##### DATA EXTRACT
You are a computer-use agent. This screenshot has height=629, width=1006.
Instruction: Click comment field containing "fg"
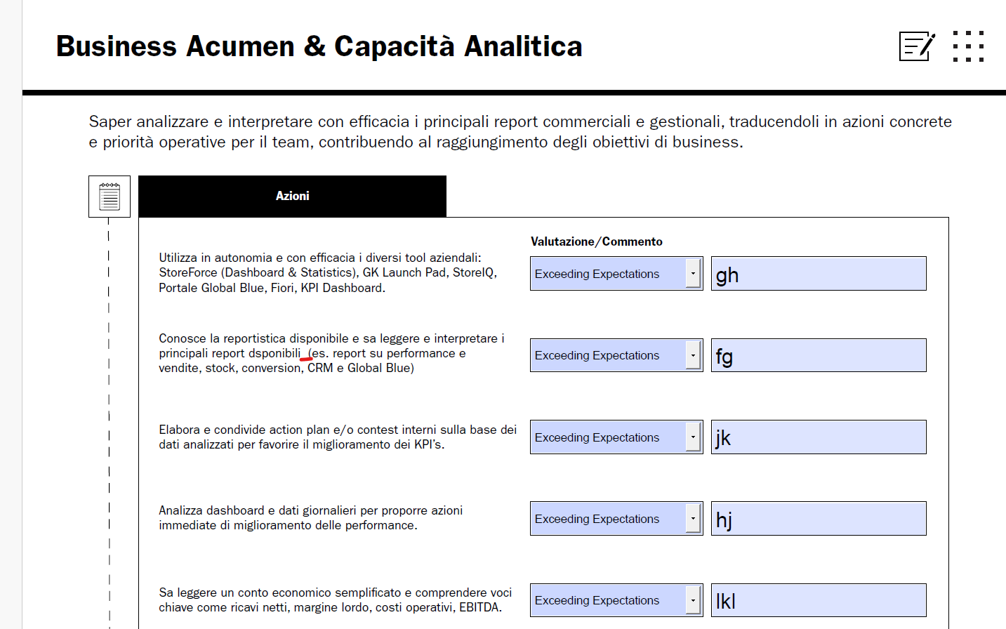(x=819, y=355)
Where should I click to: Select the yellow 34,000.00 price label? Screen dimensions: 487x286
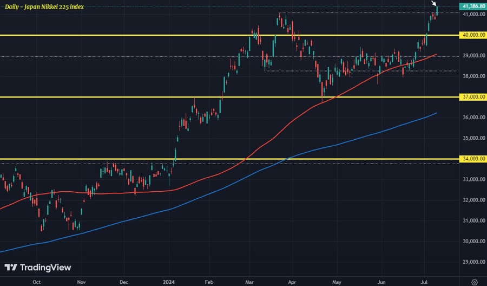(x=471, y=159)
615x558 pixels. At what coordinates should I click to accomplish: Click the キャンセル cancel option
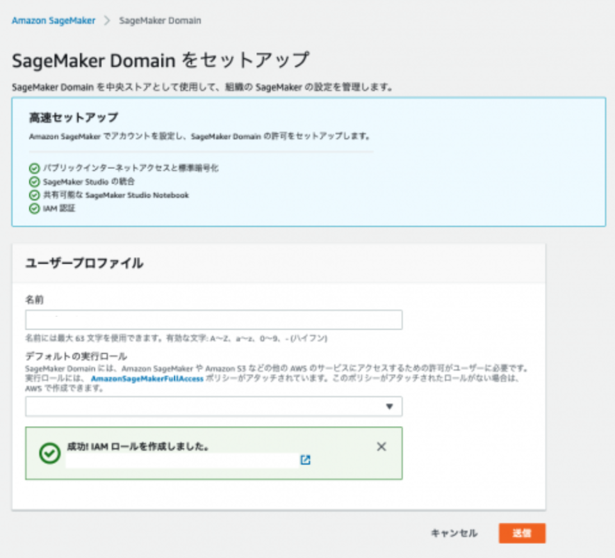coord(454,532)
##########
- [PROBLEM TO WORK ON]:
Would you transcribe, exactly and only, the lines from the one that contains "615x558 pixels. At" through the last line of the data above, without any pictures?

- [REPLY TO THE TASK]:
615x558 pixels. At what coordinates should I click to accomplish: Click the キャンセル cancel option
coord(454,532)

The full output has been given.